§ **Requirement**
When a line in the data below includes "name", pick it out and copy it.

————

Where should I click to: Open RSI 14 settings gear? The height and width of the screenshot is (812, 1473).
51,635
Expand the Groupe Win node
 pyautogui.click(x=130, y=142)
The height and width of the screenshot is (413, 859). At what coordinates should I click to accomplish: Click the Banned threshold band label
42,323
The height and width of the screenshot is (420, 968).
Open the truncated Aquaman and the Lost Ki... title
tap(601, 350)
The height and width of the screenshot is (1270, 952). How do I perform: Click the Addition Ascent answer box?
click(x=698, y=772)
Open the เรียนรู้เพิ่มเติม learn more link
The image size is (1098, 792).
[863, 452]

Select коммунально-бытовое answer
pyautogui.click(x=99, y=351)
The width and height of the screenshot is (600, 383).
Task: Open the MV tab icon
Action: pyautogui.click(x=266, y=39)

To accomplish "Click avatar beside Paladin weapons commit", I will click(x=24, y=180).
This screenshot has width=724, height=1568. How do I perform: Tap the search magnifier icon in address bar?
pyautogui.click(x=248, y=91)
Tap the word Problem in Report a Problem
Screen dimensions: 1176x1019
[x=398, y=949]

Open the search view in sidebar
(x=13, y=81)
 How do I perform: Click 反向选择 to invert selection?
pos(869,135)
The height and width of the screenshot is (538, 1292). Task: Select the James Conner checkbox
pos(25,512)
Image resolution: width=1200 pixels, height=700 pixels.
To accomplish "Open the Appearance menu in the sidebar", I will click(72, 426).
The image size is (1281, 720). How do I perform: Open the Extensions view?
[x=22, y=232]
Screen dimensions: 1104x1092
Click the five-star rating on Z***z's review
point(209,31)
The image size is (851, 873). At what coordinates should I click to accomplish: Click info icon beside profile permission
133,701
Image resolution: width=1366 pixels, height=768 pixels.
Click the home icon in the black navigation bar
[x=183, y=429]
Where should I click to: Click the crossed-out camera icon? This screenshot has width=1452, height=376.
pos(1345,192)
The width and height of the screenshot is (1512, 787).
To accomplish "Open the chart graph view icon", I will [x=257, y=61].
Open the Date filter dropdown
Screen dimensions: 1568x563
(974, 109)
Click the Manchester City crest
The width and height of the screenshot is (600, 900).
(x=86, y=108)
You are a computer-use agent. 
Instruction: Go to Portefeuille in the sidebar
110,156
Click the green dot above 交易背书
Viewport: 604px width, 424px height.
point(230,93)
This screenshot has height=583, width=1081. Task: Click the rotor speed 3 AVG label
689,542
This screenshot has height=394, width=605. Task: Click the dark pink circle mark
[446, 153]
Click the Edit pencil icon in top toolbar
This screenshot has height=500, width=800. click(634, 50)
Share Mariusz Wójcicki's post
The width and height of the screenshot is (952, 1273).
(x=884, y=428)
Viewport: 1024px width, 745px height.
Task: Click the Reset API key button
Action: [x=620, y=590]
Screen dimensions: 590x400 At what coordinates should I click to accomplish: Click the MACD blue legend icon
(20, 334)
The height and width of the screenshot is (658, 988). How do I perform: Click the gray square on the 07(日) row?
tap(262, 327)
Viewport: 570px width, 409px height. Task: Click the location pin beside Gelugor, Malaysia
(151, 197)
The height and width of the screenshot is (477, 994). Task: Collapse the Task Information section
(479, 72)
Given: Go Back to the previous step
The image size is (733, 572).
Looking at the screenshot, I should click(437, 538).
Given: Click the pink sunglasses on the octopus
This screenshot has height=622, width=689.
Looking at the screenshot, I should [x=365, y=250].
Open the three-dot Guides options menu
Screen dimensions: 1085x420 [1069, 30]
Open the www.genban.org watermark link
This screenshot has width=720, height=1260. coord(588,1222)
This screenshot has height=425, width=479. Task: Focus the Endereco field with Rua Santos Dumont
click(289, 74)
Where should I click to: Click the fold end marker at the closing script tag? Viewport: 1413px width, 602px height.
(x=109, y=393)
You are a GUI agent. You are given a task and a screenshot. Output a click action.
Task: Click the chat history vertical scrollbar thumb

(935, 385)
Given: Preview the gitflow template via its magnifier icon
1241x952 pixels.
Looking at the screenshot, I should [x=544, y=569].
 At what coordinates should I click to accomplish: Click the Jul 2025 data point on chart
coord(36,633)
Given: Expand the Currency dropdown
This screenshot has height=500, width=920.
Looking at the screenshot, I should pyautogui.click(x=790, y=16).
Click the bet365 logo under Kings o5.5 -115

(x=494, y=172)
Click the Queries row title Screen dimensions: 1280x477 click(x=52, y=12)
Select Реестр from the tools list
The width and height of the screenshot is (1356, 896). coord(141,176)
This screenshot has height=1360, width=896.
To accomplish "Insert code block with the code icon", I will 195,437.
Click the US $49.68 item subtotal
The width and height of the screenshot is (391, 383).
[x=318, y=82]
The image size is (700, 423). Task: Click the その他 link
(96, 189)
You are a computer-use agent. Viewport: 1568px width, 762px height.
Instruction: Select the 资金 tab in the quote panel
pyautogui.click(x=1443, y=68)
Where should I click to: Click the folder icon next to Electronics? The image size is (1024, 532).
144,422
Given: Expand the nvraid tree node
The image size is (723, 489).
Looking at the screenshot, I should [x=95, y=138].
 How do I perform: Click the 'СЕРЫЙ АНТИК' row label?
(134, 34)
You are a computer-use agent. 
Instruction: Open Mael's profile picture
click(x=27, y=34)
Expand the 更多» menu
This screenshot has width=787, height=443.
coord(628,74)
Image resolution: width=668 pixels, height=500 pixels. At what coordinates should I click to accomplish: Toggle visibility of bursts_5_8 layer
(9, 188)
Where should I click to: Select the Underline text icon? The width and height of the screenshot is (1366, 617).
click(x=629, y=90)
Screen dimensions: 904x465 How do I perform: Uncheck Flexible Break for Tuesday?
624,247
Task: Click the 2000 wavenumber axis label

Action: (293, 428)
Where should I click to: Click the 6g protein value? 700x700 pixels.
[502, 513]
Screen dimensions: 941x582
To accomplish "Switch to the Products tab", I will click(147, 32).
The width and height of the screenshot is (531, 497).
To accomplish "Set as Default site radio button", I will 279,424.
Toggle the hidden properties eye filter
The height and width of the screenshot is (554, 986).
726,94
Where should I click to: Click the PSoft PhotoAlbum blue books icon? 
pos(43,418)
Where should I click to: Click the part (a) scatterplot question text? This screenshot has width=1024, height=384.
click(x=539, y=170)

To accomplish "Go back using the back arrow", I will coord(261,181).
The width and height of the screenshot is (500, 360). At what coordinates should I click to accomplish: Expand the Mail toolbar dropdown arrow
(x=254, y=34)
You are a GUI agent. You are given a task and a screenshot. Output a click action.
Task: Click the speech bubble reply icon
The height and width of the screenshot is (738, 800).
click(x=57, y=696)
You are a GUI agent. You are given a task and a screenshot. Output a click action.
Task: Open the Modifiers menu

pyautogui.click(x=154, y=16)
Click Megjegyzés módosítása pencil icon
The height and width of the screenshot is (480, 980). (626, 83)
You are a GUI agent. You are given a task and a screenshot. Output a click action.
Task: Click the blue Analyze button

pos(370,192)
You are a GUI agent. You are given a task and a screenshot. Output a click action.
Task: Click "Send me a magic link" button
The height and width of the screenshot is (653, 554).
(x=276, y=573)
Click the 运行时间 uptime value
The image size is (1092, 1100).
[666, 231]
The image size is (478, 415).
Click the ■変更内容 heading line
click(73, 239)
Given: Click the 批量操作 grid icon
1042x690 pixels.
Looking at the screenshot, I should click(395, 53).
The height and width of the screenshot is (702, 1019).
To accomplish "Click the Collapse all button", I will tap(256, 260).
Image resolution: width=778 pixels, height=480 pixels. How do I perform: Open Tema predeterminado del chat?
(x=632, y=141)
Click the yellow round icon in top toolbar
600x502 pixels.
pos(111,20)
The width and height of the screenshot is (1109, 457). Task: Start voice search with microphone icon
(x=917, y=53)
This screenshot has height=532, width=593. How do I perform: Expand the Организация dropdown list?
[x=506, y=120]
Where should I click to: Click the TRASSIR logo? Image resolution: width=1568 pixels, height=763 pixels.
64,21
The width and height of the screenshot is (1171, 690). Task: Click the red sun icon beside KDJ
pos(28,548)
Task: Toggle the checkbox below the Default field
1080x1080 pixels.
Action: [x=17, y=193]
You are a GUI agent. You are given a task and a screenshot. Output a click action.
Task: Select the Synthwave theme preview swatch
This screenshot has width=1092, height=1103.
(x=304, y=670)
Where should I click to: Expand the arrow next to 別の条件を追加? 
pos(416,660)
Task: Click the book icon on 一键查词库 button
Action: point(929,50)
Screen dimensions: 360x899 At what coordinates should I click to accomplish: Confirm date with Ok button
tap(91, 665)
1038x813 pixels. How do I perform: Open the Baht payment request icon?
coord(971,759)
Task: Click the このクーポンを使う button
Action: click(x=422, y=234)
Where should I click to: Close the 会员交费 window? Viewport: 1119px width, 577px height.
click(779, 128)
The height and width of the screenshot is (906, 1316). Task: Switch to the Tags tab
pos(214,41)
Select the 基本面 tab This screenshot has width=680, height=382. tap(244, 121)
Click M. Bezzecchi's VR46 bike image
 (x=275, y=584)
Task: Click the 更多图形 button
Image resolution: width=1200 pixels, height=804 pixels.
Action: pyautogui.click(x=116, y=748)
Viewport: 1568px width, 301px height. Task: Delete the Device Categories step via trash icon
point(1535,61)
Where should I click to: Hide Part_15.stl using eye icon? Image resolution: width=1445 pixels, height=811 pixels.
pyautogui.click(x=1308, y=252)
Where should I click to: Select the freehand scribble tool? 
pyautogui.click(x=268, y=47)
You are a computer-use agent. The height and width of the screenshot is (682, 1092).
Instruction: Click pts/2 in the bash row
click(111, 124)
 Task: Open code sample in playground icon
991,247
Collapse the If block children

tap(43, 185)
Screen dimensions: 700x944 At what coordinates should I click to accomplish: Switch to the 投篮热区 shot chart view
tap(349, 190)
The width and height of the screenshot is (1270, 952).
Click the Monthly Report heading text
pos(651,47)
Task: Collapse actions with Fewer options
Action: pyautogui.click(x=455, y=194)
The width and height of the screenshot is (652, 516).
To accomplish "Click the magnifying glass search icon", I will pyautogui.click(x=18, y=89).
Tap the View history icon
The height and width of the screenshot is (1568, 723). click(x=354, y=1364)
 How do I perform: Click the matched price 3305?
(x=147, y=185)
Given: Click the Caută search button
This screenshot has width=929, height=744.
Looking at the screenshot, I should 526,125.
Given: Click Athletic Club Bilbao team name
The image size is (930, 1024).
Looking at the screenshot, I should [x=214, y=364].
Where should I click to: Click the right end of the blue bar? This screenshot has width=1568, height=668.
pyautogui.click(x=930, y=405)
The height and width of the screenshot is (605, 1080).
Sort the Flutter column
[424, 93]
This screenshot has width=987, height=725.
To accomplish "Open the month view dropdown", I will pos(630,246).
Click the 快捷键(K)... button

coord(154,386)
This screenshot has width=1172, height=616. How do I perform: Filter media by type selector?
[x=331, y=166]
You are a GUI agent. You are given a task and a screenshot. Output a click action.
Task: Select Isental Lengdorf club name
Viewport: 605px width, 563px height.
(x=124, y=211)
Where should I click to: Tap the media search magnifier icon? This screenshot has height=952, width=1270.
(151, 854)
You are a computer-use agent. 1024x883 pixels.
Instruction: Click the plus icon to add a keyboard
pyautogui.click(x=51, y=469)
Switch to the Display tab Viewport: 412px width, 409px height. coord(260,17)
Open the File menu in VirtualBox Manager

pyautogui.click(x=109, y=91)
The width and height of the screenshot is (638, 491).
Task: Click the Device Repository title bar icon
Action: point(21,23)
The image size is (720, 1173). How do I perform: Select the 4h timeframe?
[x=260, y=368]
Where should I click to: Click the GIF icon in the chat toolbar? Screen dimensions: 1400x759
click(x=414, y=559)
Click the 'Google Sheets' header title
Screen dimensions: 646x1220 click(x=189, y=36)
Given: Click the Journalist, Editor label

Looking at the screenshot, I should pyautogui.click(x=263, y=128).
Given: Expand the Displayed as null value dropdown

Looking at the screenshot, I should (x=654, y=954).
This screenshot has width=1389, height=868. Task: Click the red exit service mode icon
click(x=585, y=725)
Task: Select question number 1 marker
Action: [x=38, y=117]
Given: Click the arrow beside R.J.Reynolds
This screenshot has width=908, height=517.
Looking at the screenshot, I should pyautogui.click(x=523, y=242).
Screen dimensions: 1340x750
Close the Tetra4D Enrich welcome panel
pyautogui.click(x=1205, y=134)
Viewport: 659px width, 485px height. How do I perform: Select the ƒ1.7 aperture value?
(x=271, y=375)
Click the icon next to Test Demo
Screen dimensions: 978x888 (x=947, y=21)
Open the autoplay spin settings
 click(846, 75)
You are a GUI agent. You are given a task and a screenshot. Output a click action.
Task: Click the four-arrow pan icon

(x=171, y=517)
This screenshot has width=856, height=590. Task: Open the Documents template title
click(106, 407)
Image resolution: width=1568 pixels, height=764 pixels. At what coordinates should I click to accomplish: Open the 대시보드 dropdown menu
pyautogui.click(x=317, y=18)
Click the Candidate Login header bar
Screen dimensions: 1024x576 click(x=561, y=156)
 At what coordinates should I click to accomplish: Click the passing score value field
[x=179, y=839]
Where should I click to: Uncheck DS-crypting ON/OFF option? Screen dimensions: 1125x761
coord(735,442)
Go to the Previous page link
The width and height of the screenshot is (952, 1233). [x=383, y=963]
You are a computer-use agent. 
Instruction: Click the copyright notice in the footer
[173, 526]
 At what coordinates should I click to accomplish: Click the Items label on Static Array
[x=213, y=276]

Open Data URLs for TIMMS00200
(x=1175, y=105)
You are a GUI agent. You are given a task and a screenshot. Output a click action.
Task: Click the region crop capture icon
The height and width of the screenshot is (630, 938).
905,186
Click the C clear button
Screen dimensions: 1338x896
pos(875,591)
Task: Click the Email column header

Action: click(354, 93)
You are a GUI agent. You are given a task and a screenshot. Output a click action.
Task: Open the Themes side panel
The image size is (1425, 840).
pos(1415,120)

————

§ **Reply to the exercise**
Given: Click Athletic Club Bilbao team name
Task: Select Isental Lengdorf club name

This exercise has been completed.